Requirements →
Output the entries from the first line through the line containing "Cobra kynttilänjalka 2-pack (417, 1673)", inclusive, as a JSON list of strings with one string per line and blank lines omitted.

Recorded data →
◆ ◆ ◆ ◆

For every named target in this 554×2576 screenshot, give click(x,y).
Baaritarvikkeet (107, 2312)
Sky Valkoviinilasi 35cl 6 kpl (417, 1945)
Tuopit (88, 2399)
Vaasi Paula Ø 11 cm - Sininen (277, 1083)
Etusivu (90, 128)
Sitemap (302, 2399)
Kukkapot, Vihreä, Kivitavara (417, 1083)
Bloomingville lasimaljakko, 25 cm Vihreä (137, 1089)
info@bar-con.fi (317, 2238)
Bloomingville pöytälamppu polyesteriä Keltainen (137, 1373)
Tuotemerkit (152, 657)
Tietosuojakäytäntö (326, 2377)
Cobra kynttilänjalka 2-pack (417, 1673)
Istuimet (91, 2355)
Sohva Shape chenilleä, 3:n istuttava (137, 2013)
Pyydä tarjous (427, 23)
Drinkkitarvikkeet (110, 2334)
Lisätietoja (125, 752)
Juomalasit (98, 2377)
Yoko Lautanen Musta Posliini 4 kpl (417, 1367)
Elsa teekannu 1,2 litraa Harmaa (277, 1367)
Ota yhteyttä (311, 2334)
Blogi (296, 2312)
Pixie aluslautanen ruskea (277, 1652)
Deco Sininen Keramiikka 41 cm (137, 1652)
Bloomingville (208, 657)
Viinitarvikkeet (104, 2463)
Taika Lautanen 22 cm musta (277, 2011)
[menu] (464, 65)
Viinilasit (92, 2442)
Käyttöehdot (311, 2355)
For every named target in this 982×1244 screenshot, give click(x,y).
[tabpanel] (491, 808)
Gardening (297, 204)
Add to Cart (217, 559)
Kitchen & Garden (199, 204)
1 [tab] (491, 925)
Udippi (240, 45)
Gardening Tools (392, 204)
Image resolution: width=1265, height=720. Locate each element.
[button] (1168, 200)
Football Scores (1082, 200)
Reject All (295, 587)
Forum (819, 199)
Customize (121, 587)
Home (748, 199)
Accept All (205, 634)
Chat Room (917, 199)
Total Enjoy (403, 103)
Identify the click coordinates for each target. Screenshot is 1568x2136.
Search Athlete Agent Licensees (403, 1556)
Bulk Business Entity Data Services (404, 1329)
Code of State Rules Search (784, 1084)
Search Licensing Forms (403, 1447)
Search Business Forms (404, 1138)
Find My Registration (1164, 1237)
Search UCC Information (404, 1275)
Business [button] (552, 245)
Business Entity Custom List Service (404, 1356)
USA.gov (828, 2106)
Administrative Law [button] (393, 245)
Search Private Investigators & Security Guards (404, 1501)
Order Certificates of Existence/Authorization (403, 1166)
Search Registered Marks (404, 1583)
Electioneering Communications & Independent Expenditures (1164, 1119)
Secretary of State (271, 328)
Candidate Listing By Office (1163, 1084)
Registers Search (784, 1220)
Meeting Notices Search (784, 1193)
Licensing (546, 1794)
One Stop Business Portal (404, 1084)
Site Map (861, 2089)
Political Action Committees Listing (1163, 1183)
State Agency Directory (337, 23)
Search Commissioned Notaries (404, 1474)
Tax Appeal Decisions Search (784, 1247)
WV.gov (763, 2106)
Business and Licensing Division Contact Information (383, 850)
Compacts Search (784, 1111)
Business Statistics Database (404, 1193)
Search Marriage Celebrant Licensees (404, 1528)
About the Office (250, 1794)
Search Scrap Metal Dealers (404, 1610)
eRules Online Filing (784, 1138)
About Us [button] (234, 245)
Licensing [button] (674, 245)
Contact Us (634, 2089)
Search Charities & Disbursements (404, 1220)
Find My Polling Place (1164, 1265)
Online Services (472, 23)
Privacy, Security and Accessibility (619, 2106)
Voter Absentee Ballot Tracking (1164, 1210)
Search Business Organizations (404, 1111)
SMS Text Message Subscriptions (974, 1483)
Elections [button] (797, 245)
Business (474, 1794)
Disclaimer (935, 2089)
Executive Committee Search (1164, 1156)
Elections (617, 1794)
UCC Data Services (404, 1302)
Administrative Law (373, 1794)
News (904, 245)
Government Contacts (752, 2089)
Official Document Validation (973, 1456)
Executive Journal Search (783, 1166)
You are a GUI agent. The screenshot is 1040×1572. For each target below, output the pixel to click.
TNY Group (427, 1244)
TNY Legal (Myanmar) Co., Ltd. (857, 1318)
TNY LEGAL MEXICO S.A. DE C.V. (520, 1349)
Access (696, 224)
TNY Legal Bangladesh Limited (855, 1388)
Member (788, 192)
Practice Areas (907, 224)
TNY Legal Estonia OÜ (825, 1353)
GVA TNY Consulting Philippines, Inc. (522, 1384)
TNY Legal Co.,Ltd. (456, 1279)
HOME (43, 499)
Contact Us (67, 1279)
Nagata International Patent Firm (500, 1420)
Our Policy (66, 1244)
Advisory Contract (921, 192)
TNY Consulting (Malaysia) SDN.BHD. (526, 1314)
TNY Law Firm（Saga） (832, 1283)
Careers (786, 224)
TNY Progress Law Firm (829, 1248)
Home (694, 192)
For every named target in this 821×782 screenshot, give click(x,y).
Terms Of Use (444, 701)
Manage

◆ ◆ ◆ ◆

Final answer →
[
  "For every named target in this 554×2576 screenshot, give click(x,y).",
  "Baaritarvikkeet (107, 2312)",
  "Sky Valkoviinilasi 35cl 6 kpl (417, 1945)",
  "Tuopit (88, 2399)",
  "Vaasi Paula Ø 11 cm - Sininen (277, 1083)",
  "Etusivu (90, 128)",
  "Sitemap (302, 2399)",
  "Kukkapot, Vihreä, Kivitavara (417, 1083)",
  "Bloomingville lasimaljakko, 25 cm Vihreä (137, 1089)",
  "info@bar-con.fi (317, 2238)",
  "Bloomingville pöytälamppu polyesteriä Keltainen (137, 1373)",
  "Tuotemerkit (152, 657)",
  "Tietosuojakäytäntö (326, 2377)",
  "Cobra kynttilänjalka 2-pack (417, 1673)"
]